On me dit que Arnaques, crimes et botanique, qui date de 1998 (plus de vingt ans, donc) est le premier film de Guy Ritchie. J’en suis d’autant plus content pour lui que j’ignorais jusqu’alors jusqu’à son nom et qu’il avait, depuis lors, accumulé une certaine œuvre dont la découverte sur notre amie Wikipédia me laisse coi, tant je n’ai jamais entendu parler de cette dizaine de toiles qu’il a réalisées. Il est vrai que je ne fréquente pas les multiplexes de banlieue. J’ai sans doute tort (mais peut-être raison) parce que ce premier opus m’a vraiment emballé, par son rythme, sa vivacité, sa cruauté amusante et par le talent avec quoi une histoire assez compliquée est contée.
Car la performance est là : entrecroiser les aventures à la fois parallèles et jointives (voilà une notion mathématique dont je ne suis pas peu fier) de plusieurs bandes qui développent un récit raconté de façon bien subtile. Des bandes qui enfreignent allègrement la loi et l’ordre, mais à des niveaux bien différents. Entre les cultivateurs de cannabis homosexuels (?) craintifs et précautionneux et les hommes d’affaires brutaux de la haute pègre, on passe par le kaléidoscope des minables petits braqueurs (qui cambriolent les bureaux de poste et volent des voitures), des voyous sanguinaires soumis à la dictature d’un chef violent et de la bande de quatre joyeux glandouilleurs qui vivent de petits trafics à la limite de la légalité mais dont un membre – qui ne se salit pas les mains et bénéficie donc du surnom de Soap – occupe même l’honorable profession de cuisinier légalement employé.

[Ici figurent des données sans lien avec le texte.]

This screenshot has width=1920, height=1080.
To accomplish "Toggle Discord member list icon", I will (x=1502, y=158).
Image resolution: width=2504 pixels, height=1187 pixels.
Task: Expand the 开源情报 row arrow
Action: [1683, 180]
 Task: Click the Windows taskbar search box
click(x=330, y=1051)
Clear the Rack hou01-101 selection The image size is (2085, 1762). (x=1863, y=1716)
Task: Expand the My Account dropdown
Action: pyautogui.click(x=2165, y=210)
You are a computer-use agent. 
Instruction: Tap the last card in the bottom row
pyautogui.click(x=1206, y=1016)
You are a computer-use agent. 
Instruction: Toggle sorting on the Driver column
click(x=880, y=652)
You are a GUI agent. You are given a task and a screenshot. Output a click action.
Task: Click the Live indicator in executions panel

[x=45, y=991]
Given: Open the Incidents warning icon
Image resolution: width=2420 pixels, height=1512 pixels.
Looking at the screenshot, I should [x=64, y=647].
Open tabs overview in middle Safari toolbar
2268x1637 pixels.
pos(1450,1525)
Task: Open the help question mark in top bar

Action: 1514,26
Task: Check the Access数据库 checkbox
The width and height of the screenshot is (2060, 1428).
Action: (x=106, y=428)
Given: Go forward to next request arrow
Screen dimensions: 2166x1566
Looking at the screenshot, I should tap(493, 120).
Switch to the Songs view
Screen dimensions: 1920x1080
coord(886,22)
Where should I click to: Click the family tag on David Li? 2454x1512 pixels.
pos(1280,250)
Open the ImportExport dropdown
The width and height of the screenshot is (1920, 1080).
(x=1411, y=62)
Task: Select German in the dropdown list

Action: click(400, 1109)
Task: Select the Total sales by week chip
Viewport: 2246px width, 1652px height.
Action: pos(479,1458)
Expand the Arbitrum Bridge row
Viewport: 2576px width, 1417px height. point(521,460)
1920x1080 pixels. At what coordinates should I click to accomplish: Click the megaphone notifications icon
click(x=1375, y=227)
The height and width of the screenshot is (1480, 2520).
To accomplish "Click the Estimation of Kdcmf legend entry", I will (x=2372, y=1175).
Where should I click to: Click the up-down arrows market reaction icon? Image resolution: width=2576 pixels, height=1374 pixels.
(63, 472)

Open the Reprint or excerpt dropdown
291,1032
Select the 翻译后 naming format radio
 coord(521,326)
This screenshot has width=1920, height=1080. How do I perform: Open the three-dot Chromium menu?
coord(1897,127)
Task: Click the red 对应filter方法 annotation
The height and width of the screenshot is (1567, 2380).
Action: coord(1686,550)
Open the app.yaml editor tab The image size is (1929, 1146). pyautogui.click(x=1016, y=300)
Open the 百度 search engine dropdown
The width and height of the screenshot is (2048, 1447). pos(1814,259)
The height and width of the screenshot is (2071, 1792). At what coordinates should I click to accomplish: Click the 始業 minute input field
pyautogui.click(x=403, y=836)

J’ai conscience de n’être pas clair. C’est que le film est un entrelacs très habile qui, au début tout au moins, déconcerte et interloque. Les acteurs n’étant d’aucune notoriété, on peut les confondre assez facilement, en tout cas lorsqu’ils appartiennent à la même génération. Il faut donc recommander une grande attention au spectateur virtuel pour les premières séquences ; mais une fois que c’est parti, que les pièces du puzzle sont bien emboîtées, le film est un véritable régal. Mieux : au fur et à mesure qu’il progresse et que les intrigues se rejoignent, il devient de plus en plus jubilatoire et la conclusion en est parfaitement réussie, ce qui est vraiment rare. Au fait tout cela se passe dans les coins les plus minables et crasseux de l‘East end londonien.
Donc une bande de quatre copains : Eddie (Nick Moran), génie des cartes et fils d’un patron de bar pas très net (Sting) ; Bacon (Jason Statham) qui vit d’embrouilles, de ventes à la sauvette de marchandises volées ; Tom (Jason Flemyng) qui trafique de tout ce qu’on veut avec des types aussi douteux que Nick le Grec (Stephen Marcus) ; et donc Soap (Dexter Fletcher), le cuisinier honnête. Les quatre amis sont parvenus à réunir 100.000 £, somme qui est la porte d’entrée pour jouer au poker avec le redoutable Harry la hache (P.H. Moriarty), roi du porno et racketteur respecté dont le bras droit est le redoutable Barry le baptiste (Lenny McLean) et l’exécuteur des basses œuvres Big Chris (Vinnie Jones), lui-même assisté de son jeune garçon Chris junior (Peter McNicholl).
Se greffent sur ce riche terreau quatre illuminés cultivateurs de talent de cannabis : Winston (Steven Mackintosh), J (Nicholas Rowe), Charles (Nick Marcq) et Willie (Charles Forbes). Puis une bande de voyous dominée par le sauvage Dog (Frank Harper). Enfin deux pieds-nickelés petits voleurs Gary (Victor McGuire) et Dean (Jake Abraham) et un gang de Noirs herculéens dirigé par Rory le casseur (Vas Blackwood).
Comme on le voit ça fait beaucoup de monde. Et beaucoup de monde pour se refiler un fameux mistigri, 500.000 £ dues par les quatre copains énumérés au début de cette nomenclature, gagnés – en trichant – par le terrible Harry la hache. Et, en supplément une magnifique paire de fusils Holland & Holland qui vaut à elle seule 250.000 £. Horlogerie bien réglée et bien complexe où l’intérêt rebondit sans cesse, où les péripéties se succèdent en cascade, où surviennent les hasards et les coups de théâtre les plus improbables, mais si bien amenés que le spectateur, ravi, en redemande.
Et la fin, ouverte et narquoise n’est pas la plus mince qualité du film.